He’d had dogs as pets, of course, for their energetic cheerfulness and their love. Those days were gone. He had these dogs because he needed them.
He walked, his gloved hands swinging at his sides for better balance and momentum and to break his fall, if he did fall. The lame leg sometimes slackened when he was tired. His foot sometimes dragged, catching on a root or a rock.
The sun wallowed in cloud-wrack low behind the trees. He shrugged his duffle-coat higher around his ears, his breath misting the air in front of him. Early or late, cold or warm, he walked every day, in the privacy of his own grounds and without his cane.

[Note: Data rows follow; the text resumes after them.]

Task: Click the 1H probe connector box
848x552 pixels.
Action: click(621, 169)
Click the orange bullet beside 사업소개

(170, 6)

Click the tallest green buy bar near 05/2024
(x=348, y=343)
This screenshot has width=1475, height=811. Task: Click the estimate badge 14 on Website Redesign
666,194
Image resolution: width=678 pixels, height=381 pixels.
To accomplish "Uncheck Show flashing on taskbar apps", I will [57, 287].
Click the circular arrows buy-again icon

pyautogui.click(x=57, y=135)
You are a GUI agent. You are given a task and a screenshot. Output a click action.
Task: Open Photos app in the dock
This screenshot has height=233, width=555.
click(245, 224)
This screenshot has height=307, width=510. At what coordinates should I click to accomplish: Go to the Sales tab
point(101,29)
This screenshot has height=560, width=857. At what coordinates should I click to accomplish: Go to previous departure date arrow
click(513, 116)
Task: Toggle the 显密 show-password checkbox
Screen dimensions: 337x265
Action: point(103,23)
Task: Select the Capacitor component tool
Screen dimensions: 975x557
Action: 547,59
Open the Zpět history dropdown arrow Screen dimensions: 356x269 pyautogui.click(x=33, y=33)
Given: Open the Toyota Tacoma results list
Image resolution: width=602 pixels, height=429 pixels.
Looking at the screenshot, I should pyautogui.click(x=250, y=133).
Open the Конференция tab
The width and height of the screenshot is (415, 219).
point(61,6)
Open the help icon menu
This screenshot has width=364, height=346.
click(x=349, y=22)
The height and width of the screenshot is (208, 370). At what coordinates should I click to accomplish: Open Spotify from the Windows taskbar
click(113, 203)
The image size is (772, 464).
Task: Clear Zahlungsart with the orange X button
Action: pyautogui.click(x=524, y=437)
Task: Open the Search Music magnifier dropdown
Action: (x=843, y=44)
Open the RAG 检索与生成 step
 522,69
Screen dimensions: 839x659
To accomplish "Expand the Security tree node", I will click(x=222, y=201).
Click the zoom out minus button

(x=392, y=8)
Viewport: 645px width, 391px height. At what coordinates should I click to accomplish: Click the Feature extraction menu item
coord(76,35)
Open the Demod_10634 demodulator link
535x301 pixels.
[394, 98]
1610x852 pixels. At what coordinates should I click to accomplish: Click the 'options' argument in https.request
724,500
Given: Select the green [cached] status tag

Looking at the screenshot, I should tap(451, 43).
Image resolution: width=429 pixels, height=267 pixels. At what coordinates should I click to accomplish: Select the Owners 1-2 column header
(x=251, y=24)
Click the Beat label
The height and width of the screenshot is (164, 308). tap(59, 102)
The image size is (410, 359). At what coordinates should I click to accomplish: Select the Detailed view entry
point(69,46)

He didn’t want to have to count on the dogs. He needed to be able to trust his own strength, to be able to run, to pivot, to plant his feet firmly so he could back a punch or a kick with his weight.
His enemy was close. The play would bring him closer. That was its purpose.
This was the enemy Nick had never believed in. Uncle Rob had talked about him just that one time, after the funeral of Nick’s father. Pressed for details, Uncle Rob had retreated into iron silence.
The story was ridiculous. Nick had tried to mock Rob into retracting it. There had always been a bit of a rivalry between Rob, the artistic one, and Nick’s tycoon father. Nick hadn’t been willing to let his uncle rattle him.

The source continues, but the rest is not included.